Girl Can Switch Hair Color Between Blond and Brunette Due to Rare Genetics

Andrew M. Santos

A girl in England has a special genetic trait: Her hair can change from blond to brunette based on how she styles it.

The girl, identified as Bella, lives in Lincoln, England. Tyla reported that Bella, born with half-blond, half-brunette hair, chooses how she parts her hair based on whatever outfit she wears that day.
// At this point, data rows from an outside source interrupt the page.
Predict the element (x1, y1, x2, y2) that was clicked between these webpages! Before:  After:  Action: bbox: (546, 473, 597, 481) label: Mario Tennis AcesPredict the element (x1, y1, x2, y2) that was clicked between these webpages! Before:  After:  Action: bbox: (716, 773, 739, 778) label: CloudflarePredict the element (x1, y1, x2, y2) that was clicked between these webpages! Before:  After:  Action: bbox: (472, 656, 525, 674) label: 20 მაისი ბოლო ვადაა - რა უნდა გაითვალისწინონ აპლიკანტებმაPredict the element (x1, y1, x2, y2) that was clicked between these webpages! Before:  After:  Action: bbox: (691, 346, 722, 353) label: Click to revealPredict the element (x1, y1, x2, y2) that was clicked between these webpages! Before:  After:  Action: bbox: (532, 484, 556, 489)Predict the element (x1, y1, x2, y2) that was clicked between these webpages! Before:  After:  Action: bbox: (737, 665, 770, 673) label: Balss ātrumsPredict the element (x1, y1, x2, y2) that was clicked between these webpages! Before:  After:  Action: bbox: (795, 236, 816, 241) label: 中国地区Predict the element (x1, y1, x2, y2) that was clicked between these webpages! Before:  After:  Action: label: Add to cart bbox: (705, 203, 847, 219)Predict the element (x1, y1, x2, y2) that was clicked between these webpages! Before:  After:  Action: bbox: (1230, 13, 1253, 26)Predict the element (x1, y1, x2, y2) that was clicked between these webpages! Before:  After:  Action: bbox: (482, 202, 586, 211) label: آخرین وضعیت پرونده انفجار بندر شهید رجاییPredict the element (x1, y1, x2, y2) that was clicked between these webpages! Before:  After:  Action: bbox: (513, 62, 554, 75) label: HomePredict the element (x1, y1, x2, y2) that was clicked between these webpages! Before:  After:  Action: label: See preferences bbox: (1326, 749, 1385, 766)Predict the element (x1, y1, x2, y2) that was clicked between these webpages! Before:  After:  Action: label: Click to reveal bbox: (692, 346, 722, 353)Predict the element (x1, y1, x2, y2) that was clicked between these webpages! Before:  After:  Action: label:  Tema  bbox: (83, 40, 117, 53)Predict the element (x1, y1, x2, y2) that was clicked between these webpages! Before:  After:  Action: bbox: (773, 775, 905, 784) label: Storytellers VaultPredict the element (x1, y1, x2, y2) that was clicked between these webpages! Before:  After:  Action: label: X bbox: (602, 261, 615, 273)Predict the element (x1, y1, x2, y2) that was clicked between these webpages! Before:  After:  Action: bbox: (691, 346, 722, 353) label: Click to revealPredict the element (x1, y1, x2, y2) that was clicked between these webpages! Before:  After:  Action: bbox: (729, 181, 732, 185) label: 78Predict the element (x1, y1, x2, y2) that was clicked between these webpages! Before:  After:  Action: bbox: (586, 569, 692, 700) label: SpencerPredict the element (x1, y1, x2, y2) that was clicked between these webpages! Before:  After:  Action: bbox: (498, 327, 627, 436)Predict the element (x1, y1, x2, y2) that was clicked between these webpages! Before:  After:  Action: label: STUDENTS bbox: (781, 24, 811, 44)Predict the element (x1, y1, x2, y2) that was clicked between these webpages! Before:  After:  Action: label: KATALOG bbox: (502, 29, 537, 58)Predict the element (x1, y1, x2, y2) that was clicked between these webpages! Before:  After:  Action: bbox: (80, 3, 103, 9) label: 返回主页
“I don’t really have a favorite shade, it depends what outfit I’m wearing,” Bella said. “A lot of school friends do want my hair and some ask if I dye it.”

Hair Shades
A girl in England has been both a blonde and brunette since birth. The girls’ mother said she chooses how she parts her hair based on whatever outfit she wears that day.
Deagreez/Getty

Her mother, Jenny Hill, said the genetic trait is believed to be caused by poliosis, the decrease or absence of melanin that can occur in head hair, eyebrows, eyelashes or any other hairy portions of the body.

Poliosis most often refers to hair with white streaks or patches.

Speaking of eyelashes, Bella not only has multiple hair colors but also different-colored eyelashes. Jenny said her mother pointed out the differentiation when Bella was born, but Jenny was in too much pain to notice at the time.

“[My mother] was saying she’s fair and I said she’s dark,” Jenny said. “Then we noticed her eyelashes were fair on the blonde side and dark on the brunette side. I asked about it at her six-week check-up and they kind of just said ‘oh yes’ and didn’t make a big deal out of it.

The different colors have become more prominent as Bella has grown, Jenny added.

Healthline reported that the presence of white or gray hair patches can be enough to facilitate a diagnosis of potential conditions, while some diagnoses may result in thyroid disorders, vitamin B-12 deficiency, or something else potentially serious. There is no way to permanently change the color of hair affected by poliosis, they add.

Dermatologists have surmised that while “the exact prevalence of piebaldism is unknown,” it has been estimated that less than one in 20,000 children are born with this condition. Poliosis circumscripta, or white forelock as it’s commonly known, may manifest in 80 to 90 percent of cases and is present at birth.

As for Bella, her mother says she tends to go darker in the summer because that side goes further as opposed to her “ice blonde” hair color that almost looks bleached.

Jenny, a former hairdresser, said her co-workers joked that she spent too much time around bleach when she was pregnant with her daughter. “In the summer the darker side does go fairer. The blonde is an ice blonde, like it’s been bleached and it goes all the way underneath in an unusual pattern.

Bella’s condition is certainly unique—so much so that her mother said they have only ever encountered one other similar child.

“We were in the supermarket once and we saw another boy with a patch of hair like Bella’s,” Jenny said. “It was really exciting. Bella pointed him out and said, ‘He’s got hair like me,’ so we went over because we haven’t seen anyone else before.”

Updated 02/02/2022, 6:16 p.m. ET: This story has been updated with a new picture of shades of hair.